If you want to pass these errors to the standard glib logging functions, you might want to use an implementation something like this:

static void
my_warning(void *user_data, const char *msg, ...) {
    va_list args;

    va_start(args, msg);
    g_logv("XML", G_LOG_LEVEL_WARNING, msg, args);

static void
my_error(void *user_data, const char *msg, ...) {
    va_list args;

    va_start(args, msg);
    g_logv("XML", G_LOG_LEVEL_CRITICAL, msg, args);

static void
my_fatalError(void *user_data, const char *msg, ...) {
    va_list args;

    va_start(args, msg);
    g_logv("XML", G_LOG_LEVEL_ERROR, msg, args);

Note that libxml is not a validating parser, so only structural errors will be picked up. So any validation of the format will have to be done by your parser routines.

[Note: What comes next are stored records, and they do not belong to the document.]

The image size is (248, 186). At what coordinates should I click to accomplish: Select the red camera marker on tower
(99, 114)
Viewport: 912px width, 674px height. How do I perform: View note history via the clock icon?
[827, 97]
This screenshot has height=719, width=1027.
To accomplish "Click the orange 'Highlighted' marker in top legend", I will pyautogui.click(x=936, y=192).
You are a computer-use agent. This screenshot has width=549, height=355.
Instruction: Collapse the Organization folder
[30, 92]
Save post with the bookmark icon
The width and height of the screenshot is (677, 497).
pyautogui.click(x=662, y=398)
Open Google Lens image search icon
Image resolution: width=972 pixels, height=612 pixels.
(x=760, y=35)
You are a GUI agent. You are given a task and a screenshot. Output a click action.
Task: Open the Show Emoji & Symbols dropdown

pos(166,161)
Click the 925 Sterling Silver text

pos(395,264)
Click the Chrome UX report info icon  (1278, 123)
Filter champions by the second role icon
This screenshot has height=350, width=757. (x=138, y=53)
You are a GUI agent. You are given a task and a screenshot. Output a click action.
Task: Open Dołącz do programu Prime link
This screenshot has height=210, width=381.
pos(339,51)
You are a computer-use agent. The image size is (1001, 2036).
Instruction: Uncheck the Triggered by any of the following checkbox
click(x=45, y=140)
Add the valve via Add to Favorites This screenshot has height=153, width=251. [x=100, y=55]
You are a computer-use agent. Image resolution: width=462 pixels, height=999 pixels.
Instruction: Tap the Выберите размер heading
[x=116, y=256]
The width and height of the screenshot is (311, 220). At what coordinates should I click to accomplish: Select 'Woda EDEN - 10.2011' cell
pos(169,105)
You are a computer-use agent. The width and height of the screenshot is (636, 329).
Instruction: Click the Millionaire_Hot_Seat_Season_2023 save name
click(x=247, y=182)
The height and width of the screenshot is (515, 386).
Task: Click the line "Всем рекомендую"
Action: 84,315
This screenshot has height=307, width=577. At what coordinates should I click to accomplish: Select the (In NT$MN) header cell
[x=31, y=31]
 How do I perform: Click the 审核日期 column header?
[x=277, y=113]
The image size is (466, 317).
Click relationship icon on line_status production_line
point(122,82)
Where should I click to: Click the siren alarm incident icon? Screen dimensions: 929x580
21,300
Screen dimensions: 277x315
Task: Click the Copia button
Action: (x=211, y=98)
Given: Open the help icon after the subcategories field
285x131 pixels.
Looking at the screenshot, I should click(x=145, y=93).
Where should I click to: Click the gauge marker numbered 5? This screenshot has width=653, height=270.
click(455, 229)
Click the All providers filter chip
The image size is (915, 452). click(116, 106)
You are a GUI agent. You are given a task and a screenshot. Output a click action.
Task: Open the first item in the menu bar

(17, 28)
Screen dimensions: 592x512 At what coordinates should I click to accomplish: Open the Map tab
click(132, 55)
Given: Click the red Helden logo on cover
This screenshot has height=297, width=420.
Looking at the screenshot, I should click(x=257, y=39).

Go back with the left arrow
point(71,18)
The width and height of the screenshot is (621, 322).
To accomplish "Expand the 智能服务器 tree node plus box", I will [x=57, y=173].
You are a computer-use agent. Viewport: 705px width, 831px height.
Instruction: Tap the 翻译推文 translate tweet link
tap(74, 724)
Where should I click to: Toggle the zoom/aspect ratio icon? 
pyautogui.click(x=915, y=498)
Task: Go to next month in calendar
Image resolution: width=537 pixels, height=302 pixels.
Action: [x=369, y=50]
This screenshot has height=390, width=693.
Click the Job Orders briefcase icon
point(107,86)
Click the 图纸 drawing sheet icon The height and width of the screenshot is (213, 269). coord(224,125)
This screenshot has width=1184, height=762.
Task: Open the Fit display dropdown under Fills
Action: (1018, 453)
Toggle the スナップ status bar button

How to Handle an Expanding File Format

With most applications, you will want to add to the XML file format as you add features to the application. For this reason, you will want to code your callbacks so that they don't barf on an unknown or unexpected tag.

With the DOM style interface, if you come to a node with an unexpected name, you will usually ignore it, and the subtree under it. It is probably a good idea to use a similar process for a SAX based parser.

To implement this sort of error recovery, we will need an extra state for the parser -- UNKNOWN. We will also need to pass two extra variables in the user_data parameter to the callbacks -- prev_state and unknown_depth.

When we hit an unknown element in the startElement callback, we can save the current state to prev_state, and then change the state to UNKNOWN, and set unknown_depth to 1. If startElement is called while in the UNKNOWN state, we increment the unknown_depth variable.

In the endElement callback, if we are in the UNKNOWN state, decrement unknown_depth. If unknown_depth is zero, change the state to prev_state. The characters callback should probably return immediately if in the UNKNOWN state as well.

Using this sort of logic, it should be possible to ignore unknown sections of the document quite easily. The UNKNOWN state is also useful when writing the parser. This way you can test out portions of the parser before it is complete.


This tutorial should have given you a good idea about how to think about writing SAX parsers, and how to implement them with libxml. If you want more information about the other callbacks, look at the libxml API documentation.

Another place for information on SAX is the Simple API for XML page. It is concerned with the original java implementation, but many of the concepts should be useful with libxml.